和歌山ラーメンでは早寿司を食べる文化があることから、麺量は少なめに設定されているとか。
スープは大きく分けて、さらりとしたスープが特徴の「醤油ベースの豚骨醤油味」と、ぐらぐらと煮出した白湯スープが特徴の「豚骨ベースの豚骨醤油味」の2つの系統があります。
新横浜ラーメン博物館が提唱した呼び名では、前者は「車庫前系」、後者は「井出系」と呼ばれます。
「井出系」という呼び名は、和歌山ラーメンが全国に知られるキッカケとなり、ご当地ラーメンブームを巻き起こした昭和28年創業の名店「井出商店」がルーツ。

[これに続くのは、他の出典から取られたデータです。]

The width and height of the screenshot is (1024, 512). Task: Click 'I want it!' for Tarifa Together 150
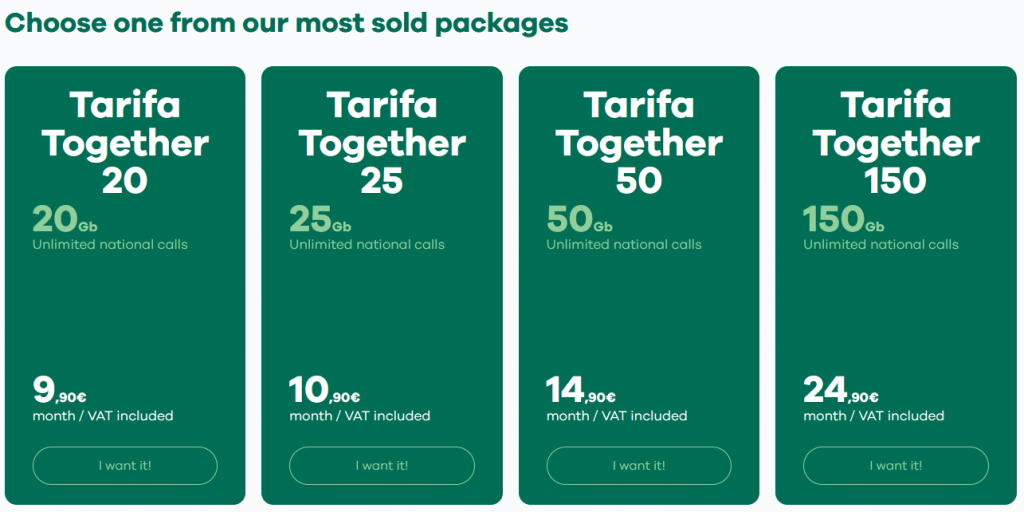(x=896, y=466)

そして「車庫前系」は、和歌山ラーメンの原点にあたる屋台文化がルーツとなっています。
戦後になると、和歌山駅から県庁を通り、海南に抜ける市電の拠点になる駅に、中華そばの屋台が出るようになったそうです。
特に市電の車庫があった車庫前駅周辺は一番の繁華街で賑わい、屋台の数も一際多かったとか。
市電が姿を消すと、屋台の多くは店舗を構えるようになっていき、この屋台の流れを組むラーメンが「車庫前系」と呼ばれています。
本家 アロチ 丸高
今回訪れたのが、和歌山ラーメンの源流であり「車庫前系」の味のベースになったといわれるお店「丸高」。
昭和15年(1940年)に屋台で創業。
こちらのお店で働いていた人や、丸高を訪れて見よう見まねで覚えた人々が、それぞれに屋台を構えていったのが和歌山ラーメンの基盤になったそうです。
そのため和歌山ラーメンのお店には「丸高」に倣って、屋号に「丸」がつくお店が多いと言われています。
丸高以前も屋台は存在していたそうですが、いつからあったか定かでないことや、丸高のラーメンが和歌山ラーメンの特徴のベースになっていることから、丸高は和歌山ラーメンの元祖的存在となっているようです。
お店は今回訪れた本家の他、六十谷店、また神戸にも支店があります。
神戸の支店については以前行ったことがあるのですが、本家は初訪問。
ちなみに神戸の支店は土地柄に合わせて濃いめの味付けにしているらしく、本家とは少し異なるようです。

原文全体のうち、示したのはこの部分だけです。